One would use the five year average of CFFO+IT-D&A/EV as the earnings yield.


The return on capital rate would be calculated as follows: CROIC = CFFO+IT-D&A divided by Shareholder Equity (E) + Total Liabilities (TL) - Current Liabilities (CL)


One would use the five year average of CFFO+IT-D&A/E+TL-CL as the CROIC


Additional Thoughts on the Magic Formula


The Magic Formula can be an excellent lead generating source; although I question its utility as a systematic investment strategy. Despite its back testing which seems to have established that it has been successful in outperforming the overall market over a significant period, I suspect that it will eventually revert to producing a yield similar to the overall market averages.


The fact that it has become popular as an investment tool dooms the system to eventually revert to the mean. Whenever a statistically significant sample of investors pile into a limited group of stocks, the ultimate result is a decline on the return on investment for that specific group of stocks. Simply stated, the investors drive up the price of the chosen group and eliminate any hint of value.

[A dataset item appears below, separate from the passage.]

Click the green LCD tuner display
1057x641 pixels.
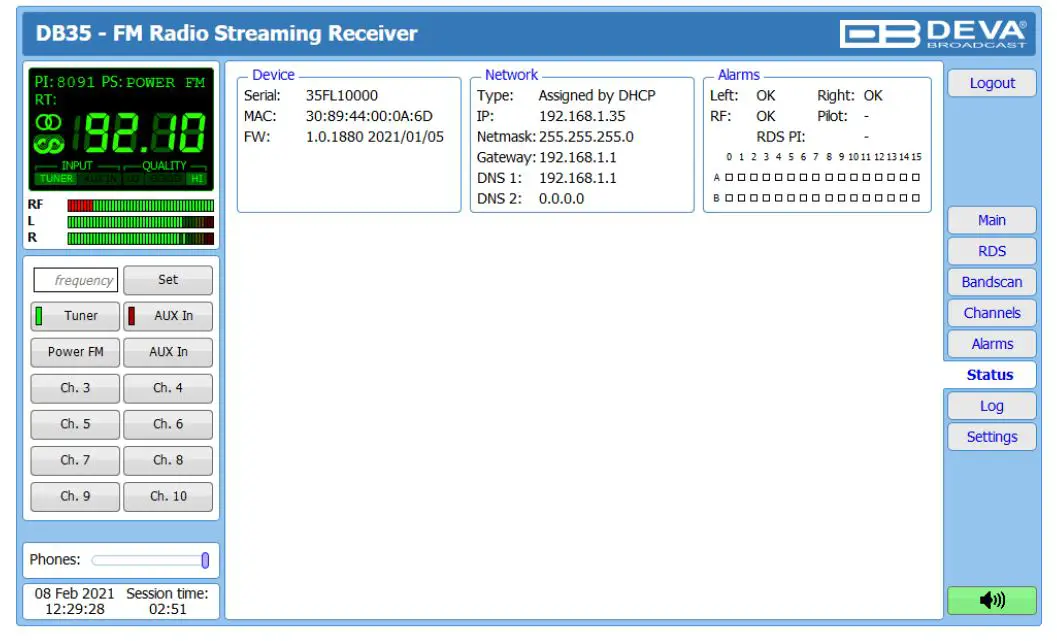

I turn to the world of thoroughbred horse racing for just such an example. Many readers are probably familiar with Andrew Beyer and his handicapping innovation, "adjusted speed figures,” which are now universally referred to as "Beyers" in racetrack patois. Without going into the specifics of how the figures are calculated, the intention is to establish a "real" clocking of how fast a horse covered a certain distance of ground with regard to variables such as wind, track speed, etc. The angle is to establish "real" race times to compare between horses which ran on different days or on different race courses. The comparison is accomplished by producing a track variant which is added or subtracted from the final time with the goal of standardizing the performance of the animal. Thus a universal figure is assigned to every horse in every race, with the objective of establishing exactly how fast the animal ran. The figures are now calculated and published by the Daily Racing Form for every legitimate race track in the US and Canada.


Back in the 1970s before Beyer published his book on "speed figures,” he made a considerable amount of money by betting on horses which actually ran faster than their race time indicated. He was successful in betting on horses which appeared to be overmatched by their competition. At that time relatively few handicappers were privy to "speed figures" and the result was high odds on these seemingly overmatched animals.


All that changed quickly after Beyer published his popular book which explained in detail how to calculate the figures. The book was published well over a decade before the figures were listed on the past performances of the Daily Racing Form. Almost immediately after Beyer's book was released, the odds on horses jumping in class with competitive "adjusted speed figures" began to steadily plummet. The reason was simple, the betting community was now privy to a new source of information and they quickly adjusted the market price (paramutual odds) accordingly.


Conclusion


1) The improved formula utilizes the best ideas of the Magic Formula; specifically pretax comparisons, cash vs. debt considerations, and the assumption that depreciation represents an ongoing cost in any business.


2) The improved formula is superior in minimizing the effect of ambitious accounting and diminishing the effects of cyclicality on economically-sensitive businesses. By calculating five year averages, the temporary nature of earnings cycles in particular businesses, is factored into the formula.


3) It is likely that using cash rather than accrual means to establish the value of a Magical Formula stock has not yet been "priced" into the equities; therefore it is more likely to produce a higher investment return.


4) Any Magic Formula computation should be used merely as a lead source since virtually all investment systems are flawed and ultimately destined for failure, in the event they become popular with investors.